Era una noche lluviosa cuando Lucía, una estudiante universitaria, llegó sola a su departamento. Su compañera de cuarto había salido el fin de semana y el silencio era tan pesado que hasta el tic-tac del reloj sonaba como un golpe a la cabeza.
Cenó rápido y revisó el móvil y se metió en la cama. A las 3:17 de la madrugada sonó el teléfono fijo. Lucía se sobresaltó. Nadie usaba el teléfono. Nadie tenía el teléfono.
—¿Hola? —dijo con voz temblorosa.
Del otro lado solo se escuchaba una respiración lenta y profunda.
—¿Quién habla? —insistió.
Entonces sonó un susurro:
—No te des la vuelta.
Lucía sintió un escalofrío.

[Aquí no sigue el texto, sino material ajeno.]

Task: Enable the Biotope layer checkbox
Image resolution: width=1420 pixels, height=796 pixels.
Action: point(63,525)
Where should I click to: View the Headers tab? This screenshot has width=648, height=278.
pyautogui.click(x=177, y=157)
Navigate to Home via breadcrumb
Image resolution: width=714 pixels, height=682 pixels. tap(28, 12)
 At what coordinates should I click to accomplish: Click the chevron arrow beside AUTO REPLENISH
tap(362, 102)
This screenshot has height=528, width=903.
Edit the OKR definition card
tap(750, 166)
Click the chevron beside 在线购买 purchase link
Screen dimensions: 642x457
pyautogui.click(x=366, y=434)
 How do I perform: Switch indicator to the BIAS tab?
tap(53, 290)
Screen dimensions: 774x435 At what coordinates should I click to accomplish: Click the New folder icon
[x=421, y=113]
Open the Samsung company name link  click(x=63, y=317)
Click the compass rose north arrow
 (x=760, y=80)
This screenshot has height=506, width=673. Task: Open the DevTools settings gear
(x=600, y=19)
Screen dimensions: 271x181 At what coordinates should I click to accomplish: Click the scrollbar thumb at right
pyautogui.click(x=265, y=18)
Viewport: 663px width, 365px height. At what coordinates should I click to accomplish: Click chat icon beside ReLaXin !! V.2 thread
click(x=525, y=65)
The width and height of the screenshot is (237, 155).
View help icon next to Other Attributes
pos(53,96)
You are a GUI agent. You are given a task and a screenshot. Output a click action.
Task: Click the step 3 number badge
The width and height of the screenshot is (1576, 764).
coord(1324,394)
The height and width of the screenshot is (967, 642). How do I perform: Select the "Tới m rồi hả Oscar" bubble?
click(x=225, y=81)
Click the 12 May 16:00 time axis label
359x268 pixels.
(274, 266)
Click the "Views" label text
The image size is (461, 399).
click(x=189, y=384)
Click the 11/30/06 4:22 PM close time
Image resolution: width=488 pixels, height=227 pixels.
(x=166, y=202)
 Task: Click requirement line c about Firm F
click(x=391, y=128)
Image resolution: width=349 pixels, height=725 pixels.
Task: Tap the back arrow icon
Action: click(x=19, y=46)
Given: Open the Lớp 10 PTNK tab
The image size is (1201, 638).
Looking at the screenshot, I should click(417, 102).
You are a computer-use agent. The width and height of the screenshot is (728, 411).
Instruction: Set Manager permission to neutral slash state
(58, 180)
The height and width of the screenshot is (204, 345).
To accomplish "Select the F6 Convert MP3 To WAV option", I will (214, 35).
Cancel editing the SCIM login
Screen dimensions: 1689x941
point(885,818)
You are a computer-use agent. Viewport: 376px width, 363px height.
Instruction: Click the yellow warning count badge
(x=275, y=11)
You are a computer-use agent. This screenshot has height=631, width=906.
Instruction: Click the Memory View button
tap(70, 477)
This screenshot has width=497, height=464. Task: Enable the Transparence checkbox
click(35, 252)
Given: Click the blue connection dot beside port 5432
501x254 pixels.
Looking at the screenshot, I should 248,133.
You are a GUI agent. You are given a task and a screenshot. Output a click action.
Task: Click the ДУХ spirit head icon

Miró de reojo la pared blanca frente a ella, el reloj seguía marcando 3:17.
—¿Qué significa eso? —preguntó.
La línea se cortó. Intentó reírse. “Una broma”, pensó. Pero… entonces notó algo: el aire estaba más frío y en el reflejo del espejo, junto a la cama, había una sombra. Una figura parada justo detrás de ella.
Lucía se quedó paralizada. No quería mirar, pero el reflejo mostró cómo una mano pálida se alzaba lentamente rozándole el hombro. El reloj volvió a sonar. 3:17. Al día siguiente los vecinos llamaron a la policía, nadie respondió. El teléfono seguía descolgado, marcando un pitido constante… Y la pantalla del reloj digital marcaba las 3:17.